Canada's Michael Smith Genome Sciences Centre, BC Cancer Agency, Vancouver, BC, V5Z 4S6, Canada.
Bioinformatics Graduate Program, University of British Columbia, Vancouver, BC, V6T 1Z4, Canada.
BMC Res Notes. 2023 Feb 2;16(1):11. doi: 10.1186/s13104-023-06279-1.
Antibiotic resistance is a rising global threat to human health and is prompting researchers to seek effective alternatives to conventional antibiotics, which include antimicrobial peptides (AMPs). Recently, we have reported AMPlify, an attentive deep learning model for predicting AMPs in databases of peptide sequences. In our tests, AMPlify outperformed the state-of-the-art. We have illustrated its use on data describing the American bullfrog (Rana [Lithobates] catesbeiana) genome. Here we present the model files and training/test data sets we used in that study. The original model (the balanced model) was trained on a balanced set of AMP and non-AMP sequences curated from public databases. In this data note, we additionally provide a model trained on an imbalanced set, in which non-AMP sequences far outnumber AMP sequences. We note that the balanced and imbalanced models would serve different use cases, and both would serve the research community, facilitating the discovery and development of novel AMPs.
This data note provides two sets of models, as well as two AMP and four non-AMP sequence sets for training and testing the balanced and imbalanced models. Each model set includes five single sub-models that form an ensemble model. The first model set corresponds to the original model trained on a balanced training set that has been described in the original AMPlify manuscript, while the second model set was trained on an imbalanced training set.

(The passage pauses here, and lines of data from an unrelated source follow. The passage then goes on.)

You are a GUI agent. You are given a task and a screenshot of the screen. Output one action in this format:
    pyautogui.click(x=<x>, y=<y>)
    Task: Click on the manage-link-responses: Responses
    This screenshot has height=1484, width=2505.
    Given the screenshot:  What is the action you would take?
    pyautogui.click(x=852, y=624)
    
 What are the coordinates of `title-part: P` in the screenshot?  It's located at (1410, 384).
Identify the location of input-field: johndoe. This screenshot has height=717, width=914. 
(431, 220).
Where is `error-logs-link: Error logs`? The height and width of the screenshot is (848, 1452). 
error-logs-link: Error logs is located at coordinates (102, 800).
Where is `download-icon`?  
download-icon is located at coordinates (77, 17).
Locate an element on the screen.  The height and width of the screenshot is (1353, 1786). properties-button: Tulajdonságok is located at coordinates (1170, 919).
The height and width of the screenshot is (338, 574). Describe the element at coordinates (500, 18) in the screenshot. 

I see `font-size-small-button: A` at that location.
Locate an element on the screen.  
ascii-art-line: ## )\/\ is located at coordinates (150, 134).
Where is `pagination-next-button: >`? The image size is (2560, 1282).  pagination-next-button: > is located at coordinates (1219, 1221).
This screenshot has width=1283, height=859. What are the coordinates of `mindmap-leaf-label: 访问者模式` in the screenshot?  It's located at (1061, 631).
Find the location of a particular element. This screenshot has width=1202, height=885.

抗生素耐药性是对人类健康的一个日益严重的全球性威胁,促使研究人员寻求替代传统抗生素的有效方法,包括抗菌肽(AMPs)。最近,我们报告了 AMPlify,这是一种用于在肽序列数据库中预测 AMP 的专注于深度学习的模型。在我们的测试中,AMPlify 的表现优于最先进的模型。我们已经在描述美洲牛蛙(Rana [Lithobates] catesbeiana)基因组的数据上展示了它的用途。在这里,我们提供了在该研究中使用的模型文件和训练/测试数据集。原始模型(平衡模型)是在从公共数据库中精心挑选的 AMP 和非 AMP 序列的平衡集上进行训练的。在本数据说明中,我们还提供了在不平衡集上训练的模型,其中非 AMP 序列的数量远远超过 AMP 序列。我们注意到,平衡模型和不平衡模型将用于不同的用例,两者都将为研究界提供服务,促进新型 AMP 的发现和开发。
本数据说明提供了两组模型,以及两组 AMP 和四组非 AMP 序列集,用于训练和测试平衡模型和不平衡模型。每个模型集都包含五个形成集成模型的单个子模型。第一组模型对应于在已描述于原始 AMPlify 手稿的平衡训练集上进行训练的原始模型,而第二组模型是在不平衡训练集上进行训练的。